When Tennessee was admitted as a state on June 1, 1796, it didn't have a provision for a judicial branch of government in its constitution. The Tennessee legislature created a Superior Court with three judges who were elected by the general assembly and functioned as both a trial court and an appellate court. In 1809, the Superior Court was abolished by the Tennessee legislature and a new Supreme Court of Error and Appeals, which only heard appellate cases, was established. In 1835, Tennessee adopted a new state constitution that established the judiciary an independent branch of government, which included the Supreme Court as well as a system of lower courts. This court had three justices.[3]
Structure
The third Tennessee State Constitution, adopted in 1870, called for five justices, no more than two of whom may come from any one of the state's three Grand Divisions (East Tennessee, Middle Tennessee, and West Tennessee) in order to prevent regional bias. For the same purpose, the court is required to convene alternately in Nashville, Knoxville, and Jackson. In recent years, its provision has been regarded as permissive rather than restrictive. Therefore, the court has met in other cities, such as Chattanooga, Kingsport, and Memphis, throughout the state as part of a legal education project for high school students called Supreme Court Advancing Legal Education for Students (SCALES). SCALES has been instrumental in allowing over 36,000 high school students from over 540 high schools in Tennessee to see the court in action since 1995.[4][5]

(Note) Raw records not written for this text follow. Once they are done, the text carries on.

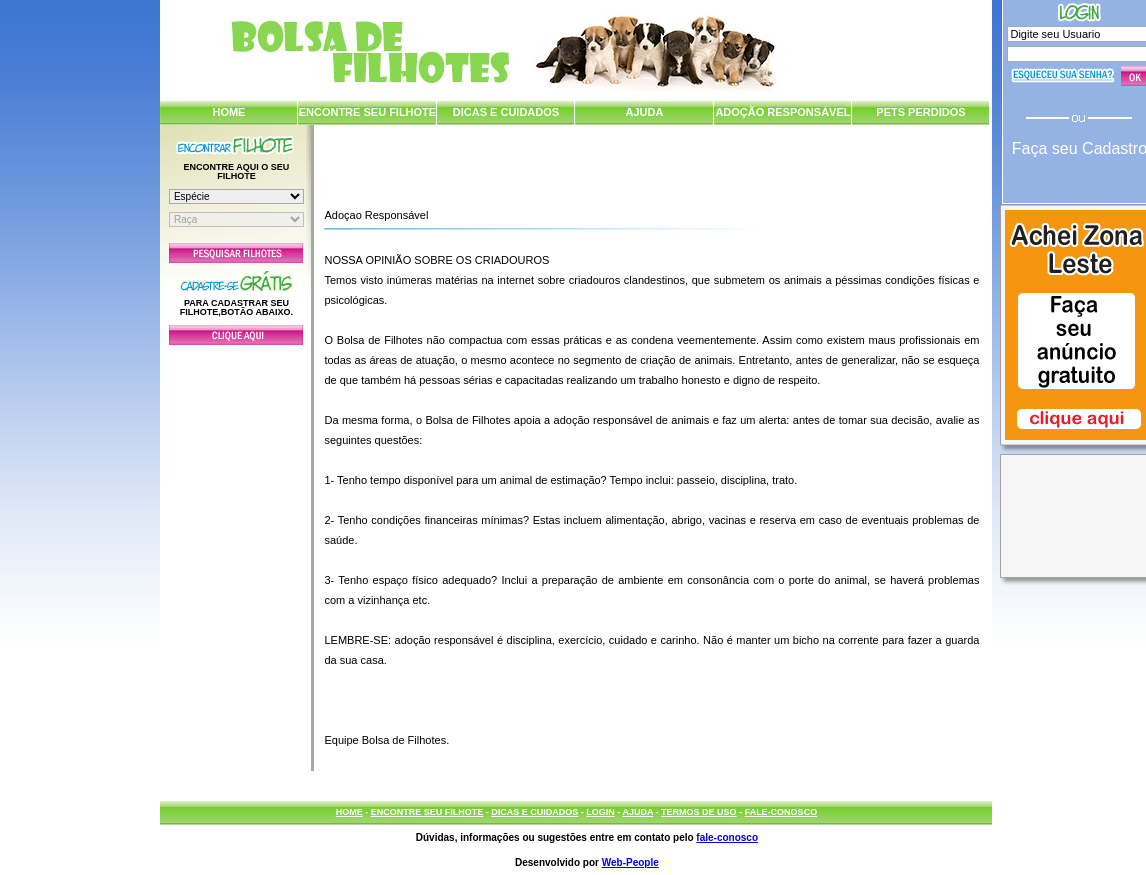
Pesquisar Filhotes (236, 253)
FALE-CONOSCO (781, 812)
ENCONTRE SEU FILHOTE (368, 112)
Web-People (630, 862)
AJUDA (644, 112)
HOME (228, 112)
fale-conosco (727, 837)
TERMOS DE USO (699, 812)
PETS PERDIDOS (920, 112)
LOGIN (600, 812)
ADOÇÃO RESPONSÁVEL (782, 112)
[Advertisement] (236, 553)
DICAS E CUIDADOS (506, 112)
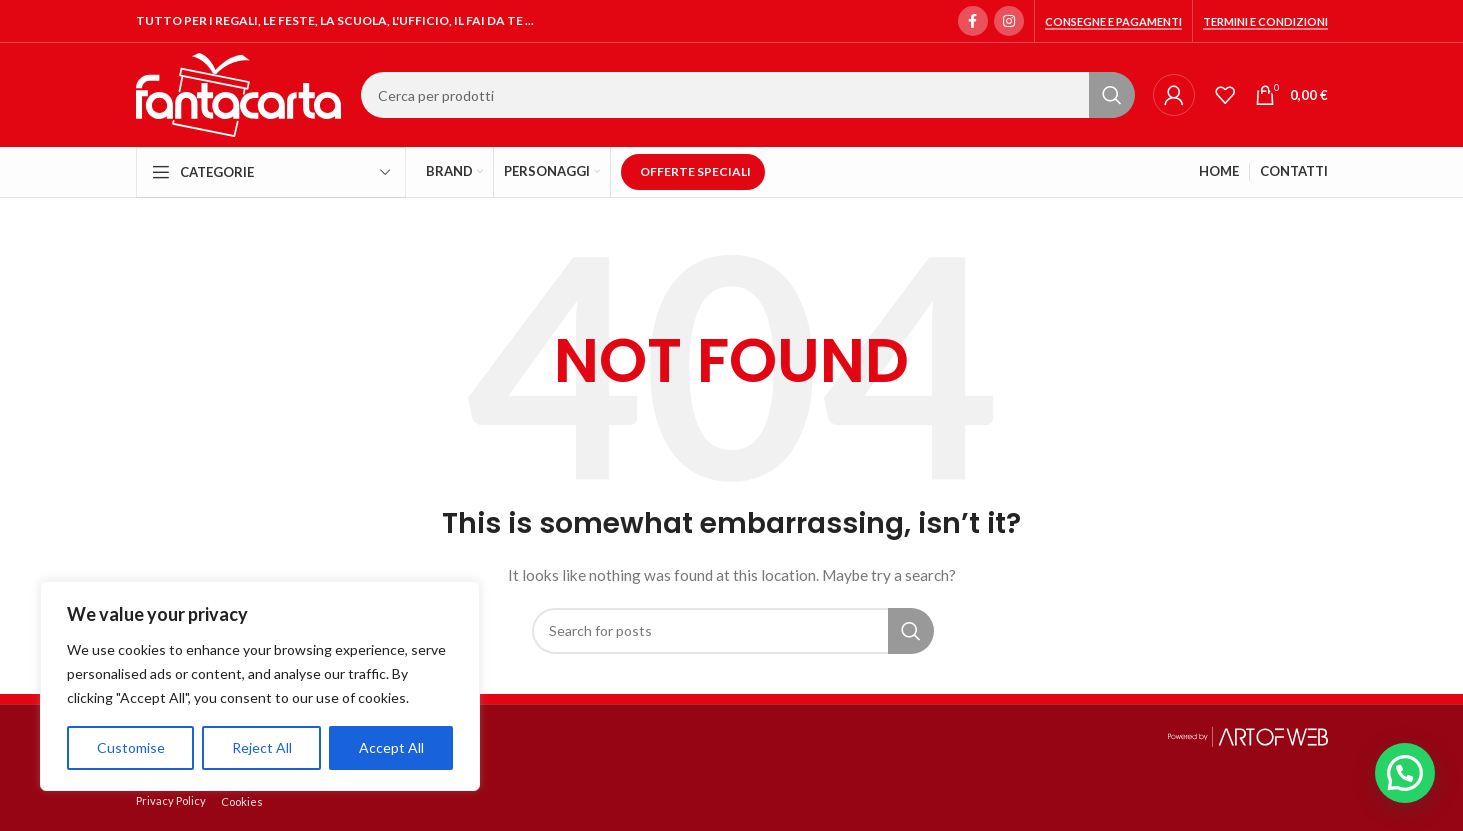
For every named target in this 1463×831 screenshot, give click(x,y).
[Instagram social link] (1009, 21)
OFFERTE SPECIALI (695, 171)
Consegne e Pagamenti (1113, 21)
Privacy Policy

The justices serve eight-year terms and can succeed themselves. The office of chief justice rotates among the justices. Justices are required to recuse themselves in cases in which they may have a personal interest; the whole court once had to step aside and a case be heard by a special court appointed by the governor, this occurring when the court itself became the subject of litigation, as described below.
An 1853 amendment to the state constitution set judicial terms of office to eight years (even with changes in the election process, the tenure has remained the same ever since) and provided that all judges (including supreme court justices) would be elected by the people. Under this arrangement, a justice could enter office either through gubernatorial appointment (to fill a vacancy) or by winning a partisan election. Either way, the justice would have to stand for re-election during the next general state election.[citation needed]

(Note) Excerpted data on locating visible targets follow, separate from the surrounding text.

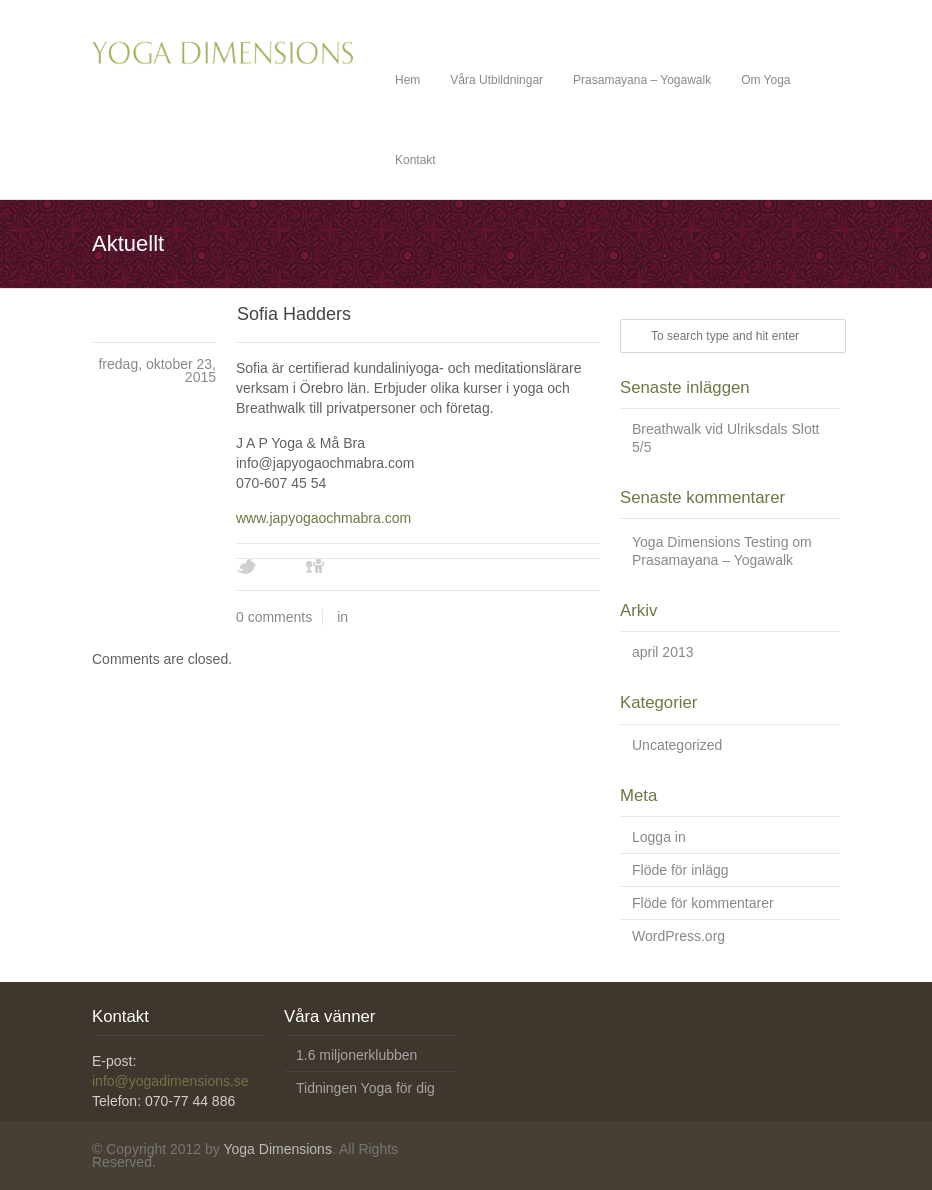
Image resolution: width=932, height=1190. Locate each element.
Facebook (281, 567)
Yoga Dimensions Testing (710, 542)
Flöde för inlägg (680, 870)
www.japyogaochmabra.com (323, 518)
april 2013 (663, 652)
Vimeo (351, 567)
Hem (407, 80)
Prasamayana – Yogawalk (642, 80)
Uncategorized (677, 745)
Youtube (386, 567)
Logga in (659, 837)
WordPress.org (678, 936)
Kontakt (415, 160)
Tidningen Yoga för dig (365, 1088)
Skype (421, 567)
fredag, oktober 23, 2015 (157, 370)
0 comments (274, 617)
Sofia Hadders (294, 314)
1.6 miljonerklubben (356, 1055)
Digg (316, 567)
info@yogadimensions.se (170, 1081)
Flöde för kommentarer (703, 903)
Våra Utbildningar (496, 80)
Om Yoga (765, 80)
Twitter (246, 567)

In 1971, a statute modified this process at the appellate level. Under a modified version of the Missouri Plan, appellate judges (including supreme court justices) would be subjected only to a "Yes/No" retention vote rather than to any challenge from an electoral opponent. Thus, it became impossible to become an appellate judge without being appointed by the governor.[citation needed]
The revised statute was subject to litigation. In the case of Higgins v. Dunn (1973), the Court held that the retention elections were constitutional, as the constitution specified only that judges must be elected, without precisely defining what kinds of elections the General Assembly must enact for that purpose. Justice Allison B. Humphries, in his dissent, opined that the supreme court justices approving the constitutionality of the Modified Missouri Plan had, "like Esau, sold [their] precious birthright, equality and freedom for a mess of potage" and had made the judicial branch subordinate to the legislative branch.[7]
Partially as a result of that decision, the statute was revised in 1974 to remove Tennessee Supreme Court justices from the plan, yet a 1994 revision to what was now called the "Tennessee Plan" extended it once again to supreme court justices.[8]
The case of DeLaney v. Thompson challenged the statute once more in 1998. The plaintiffs argued that the process was not an "election" in the sense envisioned by the authors of the state constitution and that the court in Higgins v. Dunn had been incompetent to render a decision because of its interest in the outcome of the case. DeLaney v. Thompson was appealed to the Tennessee Supreme Court, which, if it had not recused itself in the case of Higgins v. Dunn recused itself altogether and entirely now. The governor appointed five temporary replacements to hear this case. That body declined to rule on the constitutionality of the Tennessee Plan but rather remanded the case on a technicality.[9]
In 2014, Tennessee voters approved an amendment to the Tennessee Constitution, which codified the Tennessee Plan while adding to it a provision that gubernatorial appointments must be confirmed by the General Assembly.[10]
Only one member of the Tennessee Supreme Court has ever been removed under the Tennessee Plan. Former Justice Penny White was removed in 1996 in a campaign reminiscent of that used a few years earlier in California to remove former Chief Justice Rose Bird, and for largely the same reason: a demonstrated unwillingness to uphold death sentences.